Runs and blocks until all trials finish.


>>> from ray.tune.experiment import Experiment
>>> from ray.tune.tune import run_experiments
>>> def my_func(config): return {"score": 0}
>>> experiment_spec = Experiment("experiment", my_func) 
>>> run_experiments(experiments=experiment_spec) 
>>> experiment_spec = {"experiment": {"run": my_func}} 
>>> run_experiments(experiments=experiment_spec) 

List of Trial objects, holding data for each executed trial.

PublicAPI: This API is stable across Ray releases.


ray.tune.Experiment(name: str, run: Union[str, Callable, Type], *, stop: Optional[Union[Mapping, ray.tune.stopper.stopper.Stopper, Callable[[str, Mapping], bool]]] = None, time_budget_s: Optional[Union[int, float, datetime.timedelta]] = None, config: Optional[Dict[str, Any]] = None, resources_per_trial: Union[None, Mapping[str, Union[float, int, Mapping]], PlacementGroupFactory] = None, num_samples: int = 1, local_dir: Optional[str] = None, _experiment_checkpoint_dir: Optional[str] = None, sync_config: Optional[Union[ray.tune.syncer.SyncConfig, dict]] = None, checkpoint_config: Optional[Union[ray.air.config.CheckpointConfig, dict]] = None, trial_name_creator: Optional[Callable[[Trial], str]] = None, trial_dirname_creator: Optional[Callable[[Trial], str]] = None, log_to_file: bool = False, export_formats: Optional[Sequence] = None, max_failures: int = 0, restore: Optional[str] = None)[source]#

Tracks experiment specifications.

Implicitly registers the Trainable if needed. The args here take the same meaning as the arguments defined tune.py:run.

experiment_spec = Experiment(
    stop={"mean_accuracy": 100},
        "alpha": tune.grid_search([0.2, 0.4, 0.6]),
        "beta": tune.grid_search([1, 2]),
        "cpu": 1,
        "gpu": 0
  • TODO (xwjiang) – Add the whole list.

  • _experiment_checkpoint_dir – Internal use only. If present, use this as the root directory for experiment checkpoint.
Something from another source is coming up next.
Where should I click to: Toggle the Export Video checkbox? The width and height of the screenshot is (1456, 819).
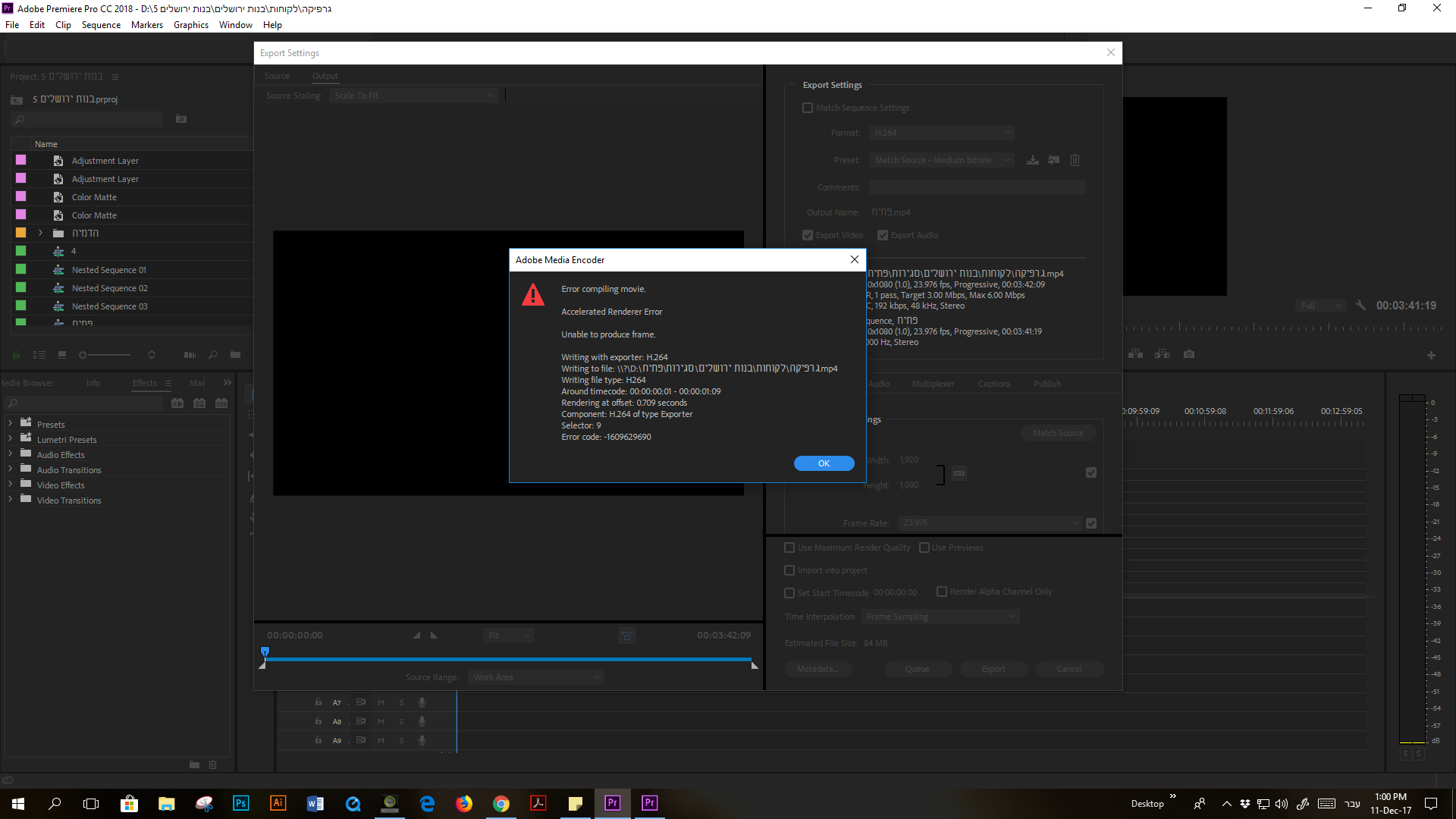[808, 235]
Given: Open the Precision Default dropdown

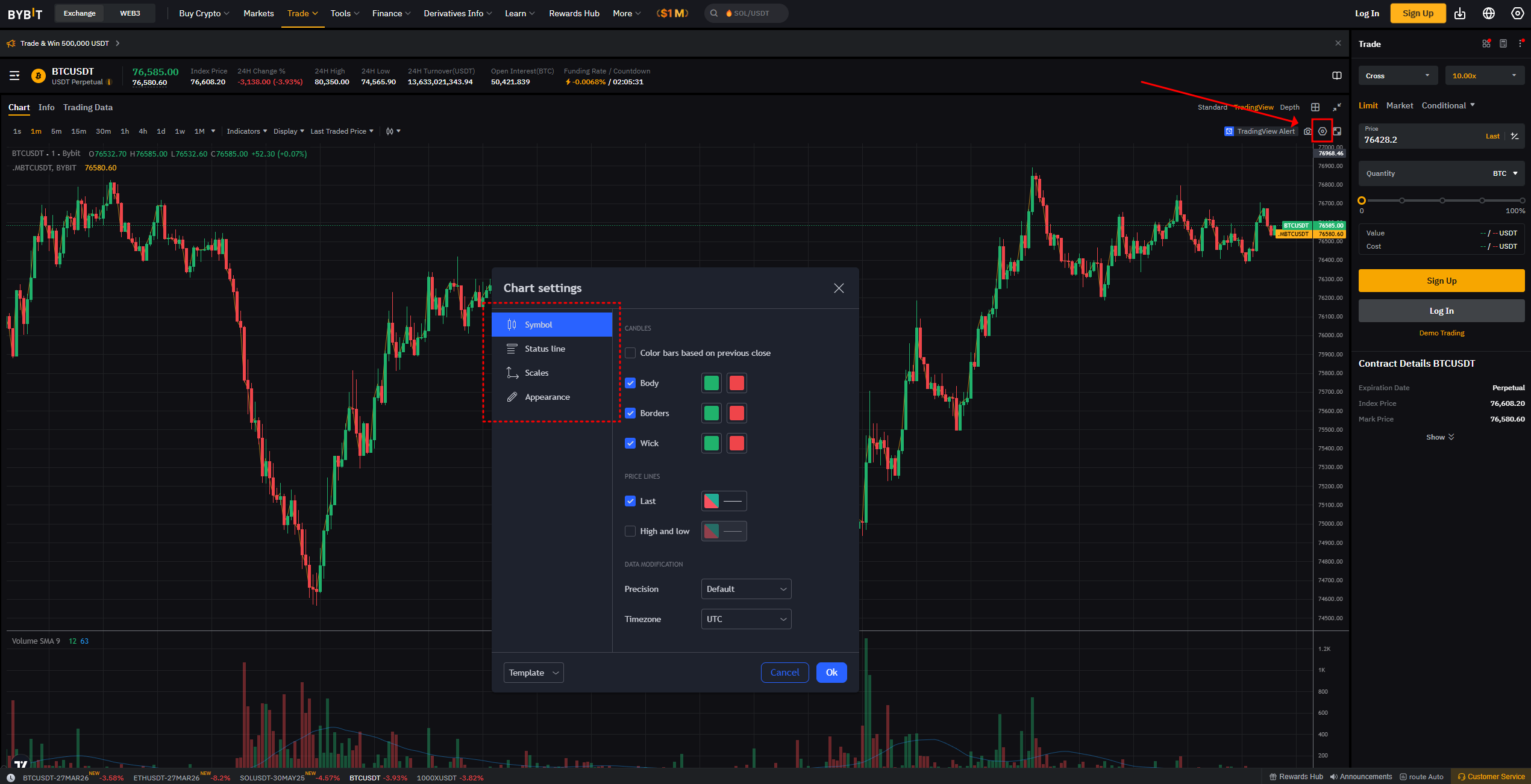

If not present, the directory path will be deduced from trainable name instead.

DeveloperAPI: This API may change across minor Ray releases.


ray.tune.SyncConfig(upload_dir: Optional[str] = None, syncer: Optional[Union[str, ray.tune.syncer.Syncer]] = 'auto', sync_on_checkpoint: bool = True, sync_period: int = 300, sync_timeout: int = 1800) None[source]#

Configuration object for syncing.

If an upload_dir is specified, both experiment and trial checkpoints will be stored on remote (cloud) storage. Synchronization then only happens via this remote storage.
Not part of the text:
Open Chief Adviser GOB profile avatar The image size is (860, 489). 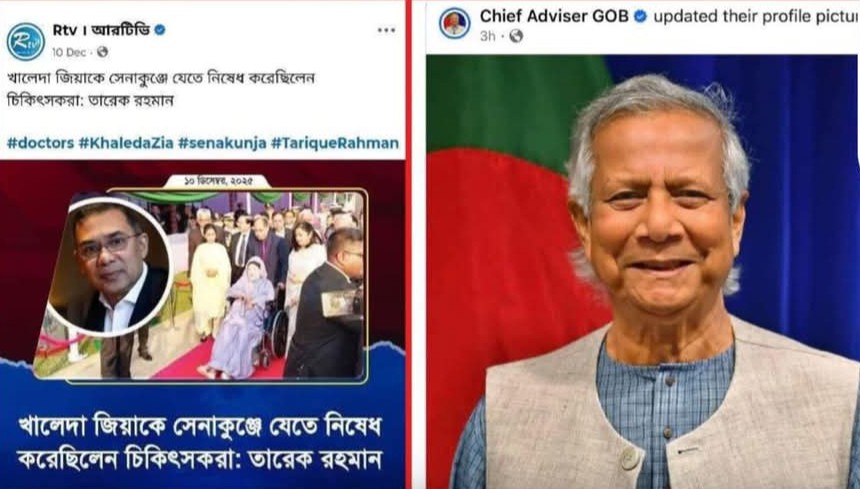click(454, 23)
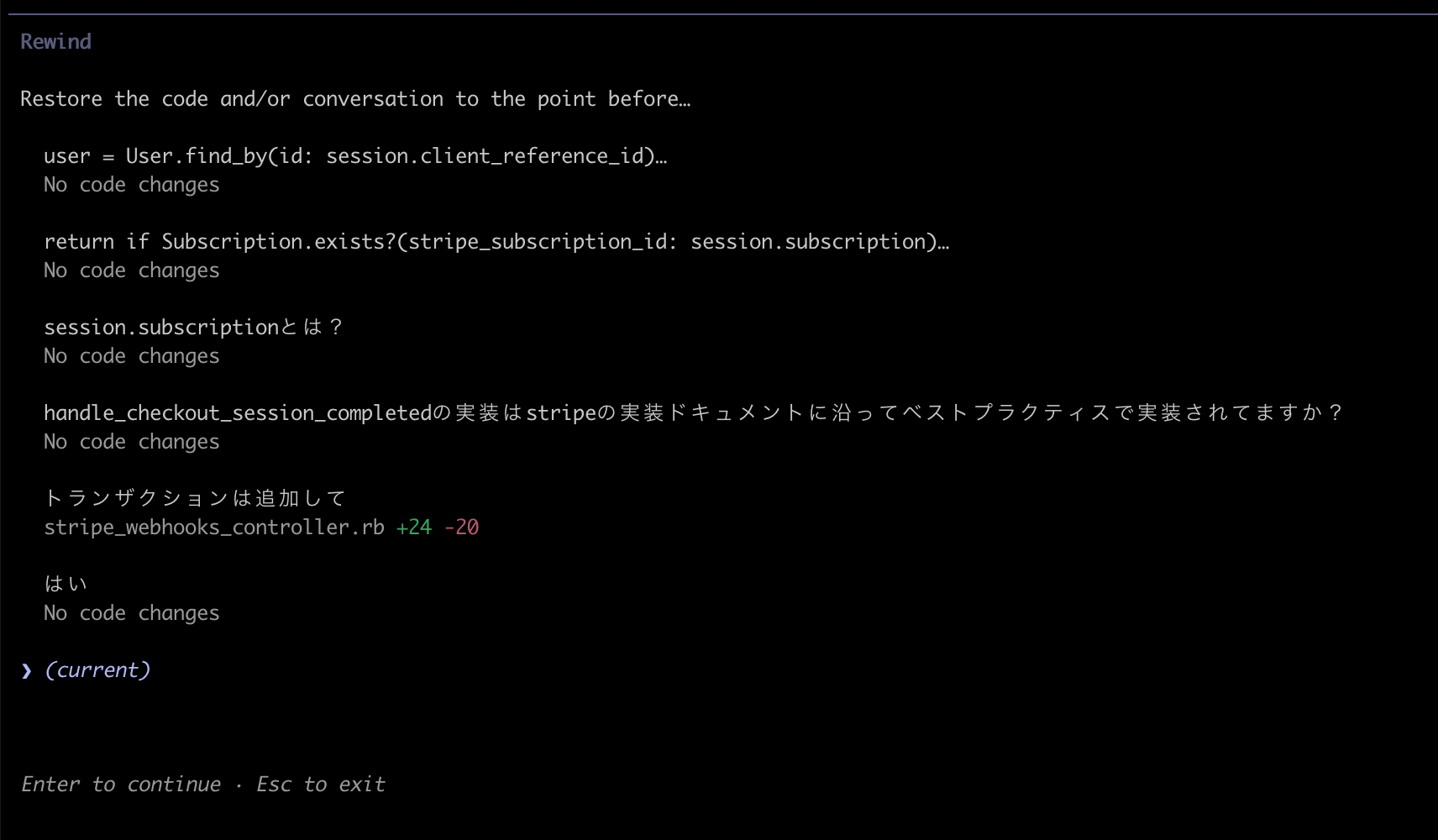
Task: Click the ❯ selection pointer arrow
Action: tap(27, 670)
  • upload_dir – Optional URI to sync training results and checkpoints to (e.g. s3://bucket, gs://bucket or hdfs://path). Specifying this will enable cloud-based checkpointing.
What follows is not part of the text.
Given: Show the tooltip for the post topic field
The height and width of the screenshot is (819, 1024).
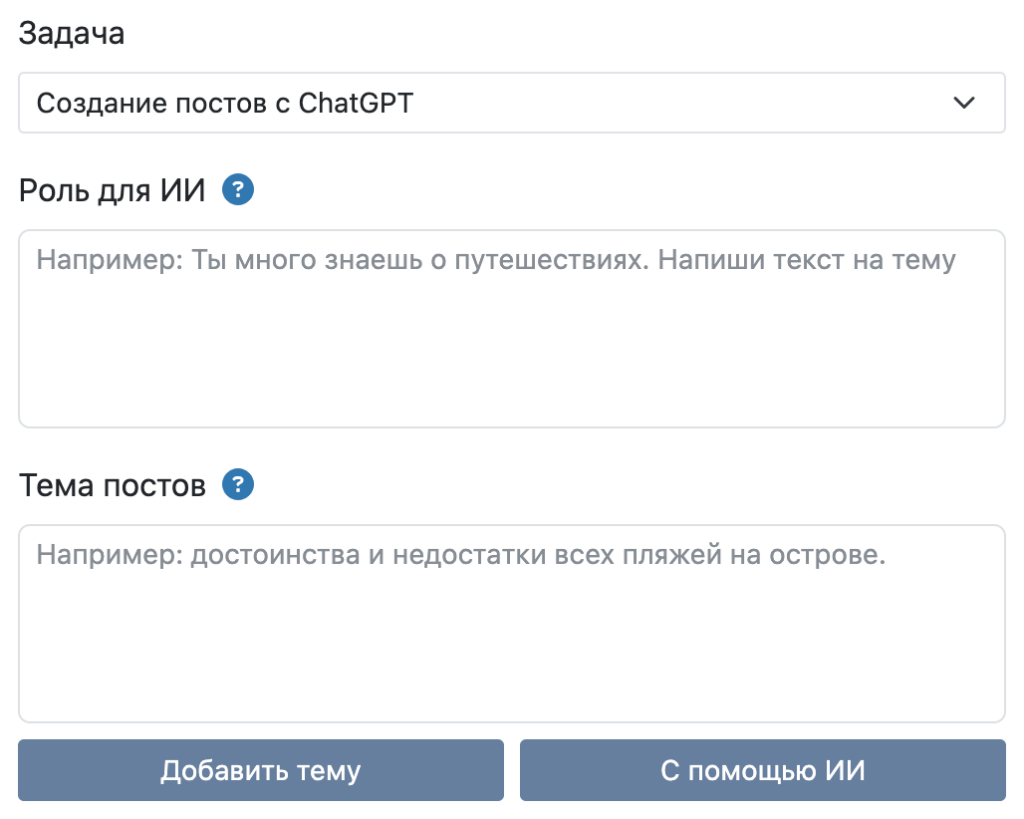Looking at the screenshot, I should pos(238,486).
  • syncer – Syncer class to use for synchronizing checkpoints to/from cloud storage. If set to None, no syncing will take place. Defaults to "auto" (auto detect).

  • sync_on_checkpoint – Force sync-down of trial checkpoint to driver (only non cloud-storage). If set to False, checkpoint syncing from worker to driver is asynchronous and best-effort. This does not affect persistent storage syncing. Defaults to True.

  • sync_period – Syncing period for syncing between nodes.

  • sync_timeout – Timeout after which running sync processes are aborted. Currently only affects trial-to-cloud syncing.

PublicAPI: This API is stable across Ray releases.